__WHAT YOU WILL DO__
Provide only the number of lines in the following data that contain "agent".

__EXERCISE MATERIAL__

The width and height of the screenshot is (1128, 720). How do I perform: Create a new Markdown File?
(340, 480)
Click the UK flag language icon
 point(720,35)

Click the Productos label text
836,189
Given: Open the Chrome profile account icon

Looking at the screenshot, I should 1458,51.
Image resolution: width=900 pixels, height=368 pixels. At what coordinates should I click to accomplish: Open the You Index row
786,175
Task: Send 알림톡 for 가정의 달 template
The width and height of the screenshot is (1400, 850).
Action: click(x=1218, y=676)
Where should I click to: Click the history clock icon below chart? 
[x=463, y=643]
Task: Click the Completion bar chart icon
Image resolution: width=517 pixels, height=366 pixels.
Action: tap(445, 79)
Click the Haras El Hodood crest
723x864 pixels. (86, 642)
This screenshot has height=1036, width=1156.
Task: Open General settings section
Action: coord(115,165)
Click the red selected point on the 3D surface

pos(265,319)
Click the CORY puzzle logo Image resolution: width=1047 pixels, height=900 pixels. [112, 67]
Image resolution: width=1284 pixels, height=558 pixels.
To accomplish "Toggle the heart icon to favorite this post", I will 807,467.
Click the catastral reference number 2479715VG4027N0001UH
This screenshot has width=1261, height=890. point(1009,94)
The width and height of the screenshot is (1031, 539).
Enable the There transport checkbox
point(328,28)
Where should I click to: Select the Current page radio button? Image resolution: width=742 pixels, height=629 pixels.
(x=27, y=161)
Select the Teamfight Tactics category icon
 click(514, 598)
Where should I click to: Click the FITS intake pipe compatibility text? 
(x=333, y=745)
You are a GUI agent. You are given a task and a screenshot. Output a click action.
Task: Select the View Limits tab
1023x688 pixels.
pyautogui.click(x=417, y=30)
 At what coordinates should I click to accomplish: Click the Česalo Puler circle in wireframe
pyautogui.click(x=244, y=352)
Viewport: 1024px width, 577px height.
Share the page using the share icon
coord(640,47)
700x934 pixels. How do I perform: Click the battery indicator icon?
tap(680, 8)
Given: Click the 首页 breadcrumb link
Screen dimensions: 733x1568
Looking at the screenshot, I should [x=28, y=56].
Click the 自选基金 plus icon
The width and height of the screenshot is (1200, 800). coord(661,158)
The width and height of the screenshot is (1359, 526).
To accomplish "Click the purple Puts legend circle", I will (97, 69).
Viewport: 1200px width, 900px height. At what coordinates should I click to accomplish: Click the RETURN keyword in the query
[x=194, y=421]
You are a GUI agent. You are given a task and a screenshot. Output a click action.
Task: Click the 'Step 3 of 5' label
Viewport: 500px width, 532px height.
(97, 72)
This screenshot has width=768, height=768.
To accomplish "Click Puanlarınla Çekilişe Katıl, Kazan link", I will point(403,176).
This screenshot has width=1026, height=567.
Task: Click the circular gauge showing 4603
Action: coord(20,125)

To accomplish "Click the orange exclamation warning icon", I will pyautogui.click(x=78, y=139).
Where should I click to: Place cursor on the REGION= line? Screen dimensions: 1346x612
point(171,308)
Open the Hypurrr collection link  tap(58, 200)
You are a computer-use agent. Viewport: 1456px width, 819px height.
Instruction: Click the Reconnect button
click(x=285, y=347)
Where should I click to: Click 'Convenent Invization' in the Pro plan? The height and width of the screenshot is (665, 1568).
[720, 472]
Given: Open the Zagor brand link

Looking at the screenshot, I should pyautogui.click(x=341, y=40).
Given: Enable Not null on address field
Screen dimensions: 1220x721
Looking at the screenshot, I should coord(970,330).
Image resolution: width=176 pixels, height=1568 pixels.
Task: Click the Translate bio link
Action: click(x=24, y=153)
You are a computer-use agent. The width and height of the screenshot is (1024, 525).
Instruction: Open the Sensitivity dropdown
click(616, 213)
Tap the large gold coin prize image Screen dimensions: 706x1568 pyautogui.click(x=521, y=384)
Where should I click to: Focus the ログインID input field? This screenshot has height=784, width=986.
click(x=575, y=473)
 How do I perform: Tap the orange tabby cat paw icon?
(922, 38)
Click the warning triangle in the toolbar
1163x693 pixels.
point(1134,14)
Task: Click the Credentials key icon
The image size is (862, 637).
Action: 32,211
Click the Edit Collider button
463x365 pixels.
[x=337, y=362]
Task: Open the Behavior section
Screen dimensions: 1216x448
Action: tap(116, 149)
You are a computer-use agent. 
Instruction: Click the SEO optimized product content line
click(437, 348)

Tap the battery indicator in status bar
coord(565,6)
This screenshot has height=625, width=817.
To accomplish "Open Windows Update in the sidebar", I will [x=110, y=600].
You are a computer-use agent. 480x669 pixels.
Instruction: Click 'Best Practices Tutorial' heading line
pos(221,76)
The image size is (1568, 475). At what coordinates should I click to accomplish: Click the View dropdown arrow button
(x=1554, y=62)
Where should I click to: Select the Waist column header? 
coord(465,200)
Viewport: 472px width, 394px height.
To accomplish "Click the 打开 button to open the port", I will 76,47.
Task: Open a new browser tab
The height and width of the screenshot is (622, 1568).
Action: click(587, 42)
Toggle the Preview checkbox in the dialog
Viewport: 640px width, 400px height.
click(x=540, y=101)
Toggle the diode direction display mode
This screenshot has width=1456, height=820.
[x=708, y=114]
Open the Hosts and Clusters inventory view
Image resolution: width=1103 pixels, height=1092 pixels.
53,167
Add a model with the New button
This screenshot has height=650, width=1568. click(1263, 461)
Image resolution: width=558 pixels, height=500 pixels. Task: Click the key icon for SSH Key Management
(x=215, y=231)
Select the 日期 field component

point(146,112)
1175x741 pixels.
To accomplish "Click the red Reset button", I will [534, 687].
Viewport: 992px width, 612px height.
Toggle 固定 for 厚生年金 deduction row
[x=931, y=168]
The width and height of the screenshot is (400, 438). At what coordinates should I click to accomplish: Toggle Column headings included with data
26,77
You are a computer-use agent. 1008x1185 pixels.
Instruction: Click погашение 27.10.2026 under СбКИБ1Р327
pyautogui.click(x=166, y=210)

__ANSWER FOR THIS EXERCISE__
7